Resuscitation of uranium market unlikely, despite Japan’s election result
Australia’s uranium lobby, ever ready to clutch at straws, already sees the Japanese election result as the signal for the salvation of that tottering industry.
There are many factors that make it unlikely that the poll result does mean resuscitation for the global nuclear industry.
In Japan, anti-nuclear opinion remains widespread. The nuclear regulator will not even start inspecting the shut-down reactors until June 2013. The LNG fuel supply is taking over in a big way in Japan. Renewable energy is developing there, (though the new government may succeed in stifling it). The Fukushima radiation problem does not go away.
Japan is not the be-all and end -all of nuclear power. The USA is more like that. USA has by far the greatest number of commercial (and military) nuclear reactors. Their commercial reactors are aging, and no sign of progress in new ones. USA – the world leader in nuclear power, has the potential to join China, as world leader in renewable energy.

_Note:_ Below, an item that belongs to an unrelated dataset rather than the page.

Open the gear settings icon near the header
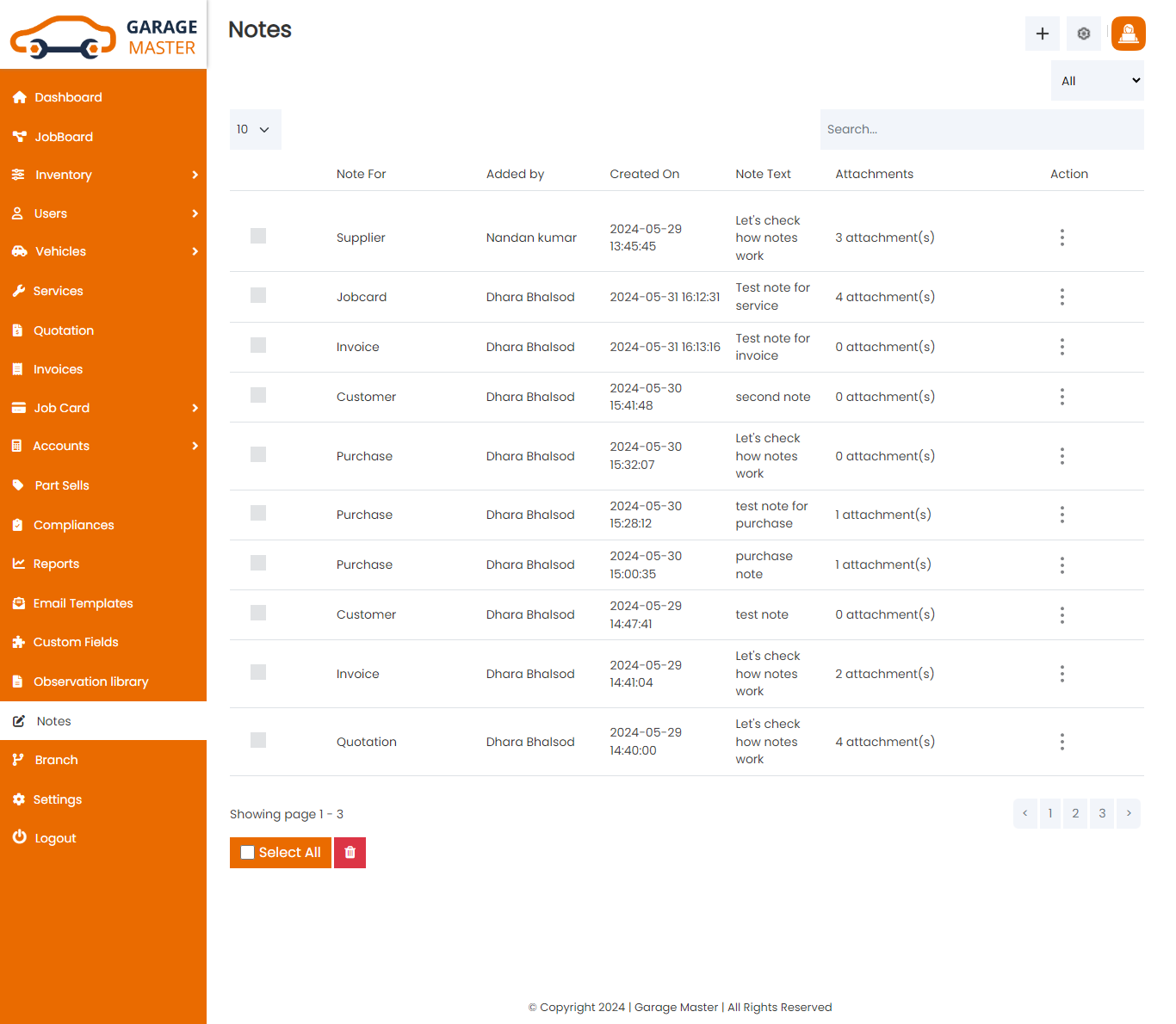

Europe’s nuclear industry is well in decline, as Germany succeeds with renewable energy, and France wrestles with the difficult action of reducing its expensive dependence on its aged nuclear power fleet.
UK is in a very confused situation, as companies struggle to finance UK’s grand plan for new nuclear, and the government produces new, rather hidden, subsidies for this.
China’s much touted nuclear industry is slow to get going. (They’re not stupid. They see the problems elsewhere, and they’re racing ahead with renewables)
As for Asian, and Middle East countries – well, they saw what happened to Iraq – without nuclear weapons, and what is likely to happen , similarly, to Iran – so they want nuclear power -(the essential fore-runner to nuclear weapons).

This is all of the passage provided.